After 12 years and nearly 200 episodes, AMC will soon offer up its conclusion to The Walking Dead. The zombie drama premiered, fittingly, on Halloween 2010 to a horde of five million viewers. That number would grow up to three times as large over the next several years before losing steam over the back half of its 10+ seasons on TV. Amid arguably questionable calls in the writers room and an increasingly fragmented audience spread across countless streaming services, The Walking Dead has been bleeding viewers since Season 5, from a peak of 17 million down to just two million watching weekly in Season 11.

Nonetheless, the network has big plans for the story's world, going so far as to coin it The Walking Dead Universe (TWDU). But as viewers continue to jump ship in the show's final hours, it's oddly the biggest fans who are caught in the crosshairs of strange marketing decisions. The Walking Dead has a number of spinoffs on the way, and chances are fans plan to sample them all, even if they'd rather not know about them at this point.

Note: This article discusses potential spoilers for The Walking Dead. If you've not yet learned about the show's spinoffs, consider yourself warned.

One could argue that the four most important characters in The Walking Dead's post-Rick Grimes era are Daryl, Carol, Negan, and Maggie. Three of them have been around since the first two seasons, while Negan (Jeffery Dean Morgan)--a fan favorite--first popped up in Season 6. Morgan brings a level of prestige the show hasn't really introduced much since Darabont left. So why is it that with half of the final season yet to air, I and the two million other hangers-on already know that these four will survive whatever the series finale looks like?

In case you missed it, AMC has loudly and proudly announced multiple spinoffs for The Walking Dead in addition to the two we've already seen premiere, Fear The Walking Dead and The Walking Dead: World Beyond. One of the three post-main series spinoffs (four, if you count those Rick Grimes movies we will supposedly see someday) will be an anthology, which is a fun idea and leaves room for the writers to travel outside of the US or perhaps answer some lingering questions, like whatever happened to Heath anyway?

But two other spinoffs can only be described as officially sanctioned spoilers from the marketing side of the network. Daryl and Carol are getting their own spinoff in a yet-to-be-named series, while Maggie and Negan are heading north to New York City for Isle of The Dead.

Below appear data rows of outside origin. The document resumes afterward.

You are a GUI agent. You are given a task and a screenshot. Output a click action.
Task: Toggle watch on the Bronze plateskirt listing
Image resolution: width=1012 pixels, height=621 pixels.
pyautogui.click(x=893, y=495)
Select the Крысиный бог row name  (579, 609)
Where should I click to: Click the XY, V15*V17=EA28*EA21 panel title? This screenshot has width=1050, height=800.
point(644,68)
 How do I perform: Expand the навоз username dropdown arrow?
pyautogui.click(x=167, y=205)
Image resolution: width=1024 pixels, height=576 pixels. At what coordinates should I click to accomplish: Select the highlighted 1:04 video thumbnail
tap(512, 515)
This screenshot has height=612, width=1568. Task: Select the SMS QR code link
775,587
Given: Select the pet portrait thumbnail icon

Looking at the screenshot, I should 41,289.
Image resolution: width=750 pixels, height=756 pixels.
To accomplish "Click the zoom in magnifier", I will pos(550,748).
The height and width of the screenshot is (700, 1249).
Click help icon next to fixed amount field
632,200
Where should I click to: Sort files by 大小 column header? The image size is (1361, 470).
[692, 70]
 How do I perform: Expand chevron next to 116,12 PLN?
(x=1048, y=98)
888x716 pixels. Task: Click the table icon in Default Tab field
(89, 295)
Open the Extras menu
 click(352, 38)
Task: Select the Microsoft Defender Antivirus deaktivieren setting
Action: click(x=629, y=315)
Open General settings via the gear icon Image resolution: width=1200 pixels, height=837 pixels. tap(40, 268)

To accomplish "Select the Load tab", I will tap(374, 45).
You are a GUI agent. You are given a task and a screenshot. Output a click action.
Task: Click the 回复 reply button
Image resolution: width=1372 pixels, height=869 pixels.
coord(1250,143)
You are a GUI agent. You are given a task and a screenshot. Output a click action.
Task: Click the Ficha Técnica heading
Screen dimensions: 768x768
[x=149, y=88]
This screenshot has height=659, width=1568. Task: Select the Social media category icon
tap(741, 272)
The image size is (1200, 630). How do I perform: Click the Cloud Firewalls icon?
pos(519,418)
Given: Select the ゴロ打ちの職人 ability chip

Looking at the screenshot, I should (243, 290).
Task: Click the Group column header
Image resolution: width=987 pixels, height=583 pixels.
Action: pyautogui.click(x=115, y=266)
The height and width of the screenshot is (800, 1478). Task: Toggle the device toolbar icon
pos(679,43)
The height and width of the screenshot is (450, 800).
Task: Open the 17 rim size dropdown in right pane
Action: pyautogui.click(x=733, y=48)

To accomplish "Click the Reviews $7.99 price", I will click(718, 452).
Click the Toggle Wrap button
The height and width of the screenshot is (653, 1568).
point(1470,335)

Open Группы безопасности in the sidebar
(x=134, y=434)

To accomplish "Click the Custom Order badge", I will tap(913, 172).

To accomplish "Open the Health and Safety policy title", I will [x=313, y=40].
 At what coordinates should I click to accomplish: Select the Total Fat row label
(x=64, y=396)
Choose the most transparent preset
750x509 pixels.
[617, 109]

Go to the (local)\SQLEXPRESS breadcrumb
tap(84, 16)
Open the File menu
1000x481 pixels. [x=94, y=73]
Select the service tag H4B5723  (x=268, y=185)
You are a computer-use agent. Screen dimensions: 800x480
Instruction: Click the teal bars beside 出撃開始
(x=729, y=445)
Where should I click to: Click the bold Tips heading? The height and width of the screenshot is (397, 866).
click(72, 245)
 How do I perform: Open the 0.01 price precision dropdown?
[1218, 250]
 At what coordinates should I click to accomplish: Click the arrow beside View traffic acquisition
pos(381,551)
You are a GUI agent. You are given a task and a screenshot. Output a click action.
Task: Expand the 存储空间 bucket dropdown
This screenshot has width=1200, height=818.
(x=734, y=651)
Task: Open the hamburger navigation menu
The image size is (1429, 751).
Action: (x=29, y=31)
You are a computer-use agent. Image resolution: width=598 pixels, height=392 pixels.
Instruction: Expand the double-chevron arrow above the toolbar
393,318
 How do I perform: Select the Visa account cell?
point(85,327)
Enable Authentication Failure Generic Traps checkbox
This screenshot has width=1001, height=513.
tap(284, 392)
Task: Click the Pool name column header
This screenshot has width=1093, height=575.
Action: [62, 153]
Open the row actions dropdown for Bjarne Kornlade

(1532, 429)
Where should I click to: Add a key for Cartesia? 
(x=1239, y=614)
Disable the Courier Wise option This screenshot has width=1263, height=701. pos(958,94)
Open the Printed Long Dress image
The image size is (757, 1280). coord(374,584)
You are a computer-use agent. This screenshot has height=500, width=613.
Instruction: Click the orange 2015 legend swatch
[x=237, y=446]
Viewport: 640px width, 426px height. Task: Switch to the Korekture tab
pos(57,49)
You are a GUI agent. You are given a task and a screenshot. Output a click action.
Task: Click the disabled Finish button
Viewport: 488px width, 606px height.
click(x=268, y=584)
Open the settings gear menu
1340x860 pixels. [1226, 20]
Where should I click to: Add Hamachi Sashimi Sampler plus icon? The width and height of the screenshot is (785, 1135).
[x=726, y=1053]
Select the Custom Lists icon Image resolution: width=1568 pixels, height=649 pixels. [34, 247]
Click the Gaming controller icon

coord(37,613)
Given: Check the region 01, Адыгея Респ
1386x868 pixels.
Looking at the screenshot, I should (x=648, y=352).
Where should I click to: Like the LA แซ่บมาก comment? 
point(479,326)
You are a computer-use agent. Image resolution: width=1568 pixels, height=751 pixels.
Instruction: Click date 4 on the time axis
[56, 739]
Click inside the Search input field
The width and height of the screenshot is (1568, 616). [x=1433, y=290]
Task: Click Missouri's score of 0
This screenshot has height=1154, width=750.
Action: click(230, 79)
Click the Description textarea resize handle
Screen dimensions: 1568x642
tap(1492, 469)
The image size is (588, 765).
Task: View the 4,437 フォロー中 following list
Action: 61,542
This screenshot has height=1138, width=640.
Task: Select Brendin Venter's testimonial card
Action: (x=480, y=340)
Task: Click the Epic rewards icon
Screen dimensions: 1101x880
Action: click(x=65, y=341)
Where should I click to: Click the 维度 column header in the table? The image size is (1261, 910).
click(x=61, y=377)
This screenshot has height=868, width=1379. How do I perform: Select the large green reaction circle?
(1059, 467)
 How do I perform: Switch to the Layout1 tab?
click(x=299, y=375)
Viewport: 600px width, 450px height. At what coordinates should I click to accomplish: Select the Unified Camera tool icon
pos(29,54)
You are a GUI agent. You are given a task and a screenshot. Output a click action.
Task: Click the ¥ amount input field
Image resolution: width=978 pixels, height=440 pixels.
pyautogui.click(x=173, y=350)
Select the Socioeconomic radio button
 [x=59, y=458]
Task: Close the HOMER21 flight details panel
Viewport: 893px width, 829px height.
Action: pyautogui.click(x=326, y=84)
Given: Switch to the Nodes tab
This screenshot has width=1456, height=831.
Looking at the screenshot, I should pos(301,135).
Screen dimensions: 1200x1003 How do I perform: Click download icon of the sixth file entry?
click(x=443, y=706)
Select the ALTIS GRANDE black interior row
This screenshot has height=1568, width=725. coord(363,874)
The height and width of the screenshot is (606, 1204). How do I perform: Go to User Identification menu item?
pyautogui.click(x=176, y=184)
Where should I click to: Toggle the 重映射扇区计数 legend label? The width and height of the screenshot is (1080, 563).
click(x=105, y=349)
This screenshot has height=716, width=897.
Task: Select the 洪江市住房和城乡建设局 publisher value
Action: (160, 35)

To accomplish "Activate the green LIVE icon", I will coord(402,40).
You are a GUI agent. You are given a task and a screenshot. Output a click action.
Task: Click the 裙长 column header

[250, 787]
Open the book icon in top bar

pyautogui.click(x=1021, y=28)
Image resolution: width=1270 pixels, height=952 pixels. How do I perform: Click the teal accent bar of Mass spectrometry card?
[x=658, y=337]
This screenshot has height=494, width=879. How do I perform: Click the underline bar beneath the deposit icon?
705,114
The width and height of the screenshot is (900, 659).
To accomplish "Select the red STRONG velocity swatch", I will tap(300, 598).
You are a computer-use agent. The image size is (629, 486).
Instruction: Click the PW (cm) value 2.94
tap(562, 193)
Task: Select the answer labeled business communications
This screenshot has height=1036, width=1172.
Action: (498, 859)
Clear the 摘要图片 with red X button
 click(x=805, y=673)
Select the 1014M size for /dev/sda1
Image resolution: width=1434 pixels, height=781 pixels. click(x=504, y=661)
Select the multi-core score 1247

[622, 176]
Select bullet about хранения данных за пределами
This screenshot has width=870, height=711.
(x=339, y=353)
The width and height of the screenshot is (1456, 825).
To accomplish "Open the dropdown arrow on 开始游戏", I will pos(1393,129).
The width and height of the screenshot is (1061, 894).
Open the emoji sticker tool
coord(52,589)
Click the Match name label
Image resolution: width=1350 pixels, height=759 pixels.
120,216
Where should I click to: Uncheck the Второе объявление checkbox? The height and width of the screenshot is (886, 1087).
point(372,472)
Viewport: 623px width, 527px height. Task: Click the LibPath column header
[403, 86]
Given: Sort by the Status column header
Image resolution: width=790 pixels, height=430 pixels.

For dedicated fans, this means the story's biggest characters have guaranteed plot armor for the rest of the series. Imagine if we knew Jon Snow, Dani, Arya, and Sansa were all getting their own series after Game of Thrones ended, or if way back in 2010, we found out Sawyer and Hurley would be getting a post-Lost spinoff. This sort of information hurts a show like The Walking Dead, where the life-and-death stakes are often the driving force of the drama. Why would my heart skip a beat the next time Daryl is pinned by a few walkers? We know how it ends. He survives. AMC has told us as much in press releases, tweets, and on its fan-centered talk show, Talking Dead.

I understand wanting to maintain momentum for the TWDU after the main series ends, but I think you can do that in a number of ways, and AMC has instead chosen the way that pays little regard to the dwindling number of diehards like me. With viewership sinking on nearly a per-episode basis for five years, it's hard to see how the solution could be to both cling to legacy characters that may turn away new eyes and spoil the ongoing final episodes for the few superfans the series still has.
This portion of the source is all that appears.